Storing your system prompt in a separate file keeps your personality configuration separate from your agent logic, making it easy to experiment with different characters.

### 5.3 Adjust TTS chunking

By default, `rime.TTS(...)` uses Rime's HTTP synthesis path. LiveKit wraps non-streaming TTS providers so streamed LLM output can be sent to TTS in sentence-aligned chunks.
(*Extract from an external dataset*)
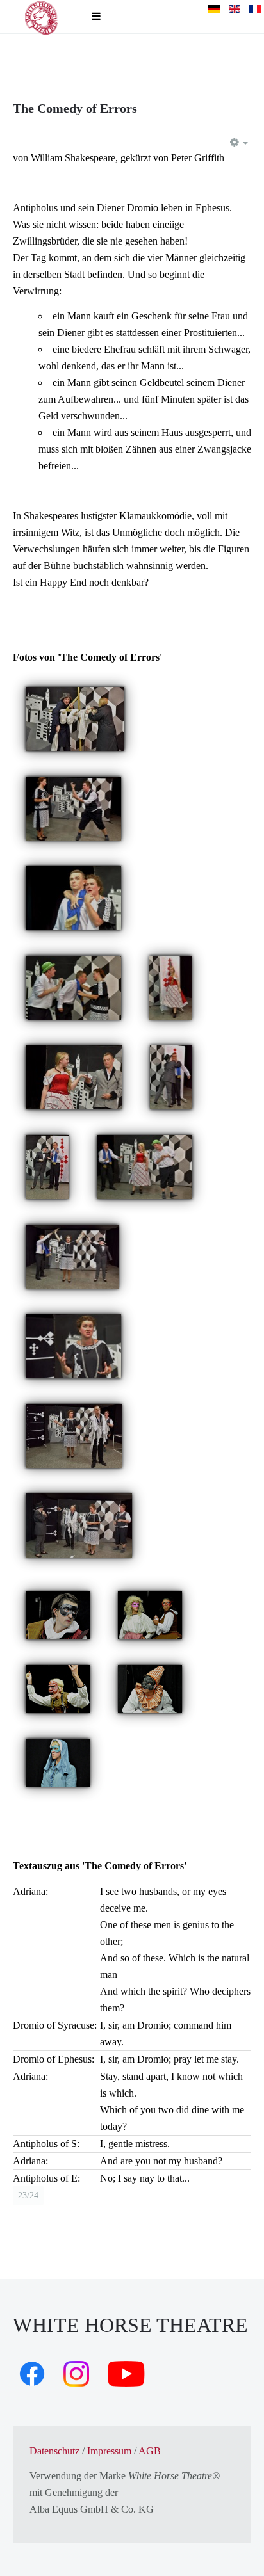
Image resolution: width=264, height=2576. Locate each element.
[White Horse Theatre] (41, 16)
If you want to tune those chunks, wrap Rime explicitly:

```python theme={null}
from livekit.agents import tokenize, tts
from livekit.plugins import rime

tts = tts.StreamAdapter(
    tts=rime.TTS(model="coda", speaker="wawona"),
    sentence_tokenizer=tokenize.blingfire.SentenceTokenizer(
        retain_format=True,
        min_token_len=250,
        max_token_len=500,
    ),
)
```

Chunking options:

* `min_token_len`: Batches sentences until the chunk reaches this size. Increase it for smoother multi-sentence prosody.
* `max_token_len`: Caps chunk size. Use it to avoid very large TTS requests.
* `retain_format`: Keeps original whitespace and newlines. `True` matches LiveKit's default wrapper behavior.

Tuning chunk size is a prosody/latency tradeoff: larger chunks usually sound better, while smaller chunks usually start faster.

## Troubleshooting

If something is not behaving as expected, check out the quick fixes below.

### Agent doesn't respond to speech

* **Check microphone permissions:** Ensure your browser has microphone access enabled.
* **Verify VAD is working:** Look for `speech detected` logs in the terminal. If missing, check your Silero plugin installation.
* **Test with text input:** Use the chat input in the Playground to confirm the agent logic works.

### "Connection refused" or agent won't start

* **Check environment variables:** Ensure all keys in `.env` are set correctly with no extra spaces.
* **Verify LiveKit credentials:** Confirm your `LIVEKIT_URL`, `LIVEKIT_API_KEY`, and `LIVEKIT_API_SECRET` match your LiveKit Cloud project.

### Incorrect voice detection

* **Enable noise cancellation:** Verify `noise_cancellation.BVC()` is included in your `RoomInputOptions`.
* **Check your microphone:** Test with a different input device or headset
* **Reduce background noise:** The VAD may struggle to detect speech in noisy environments.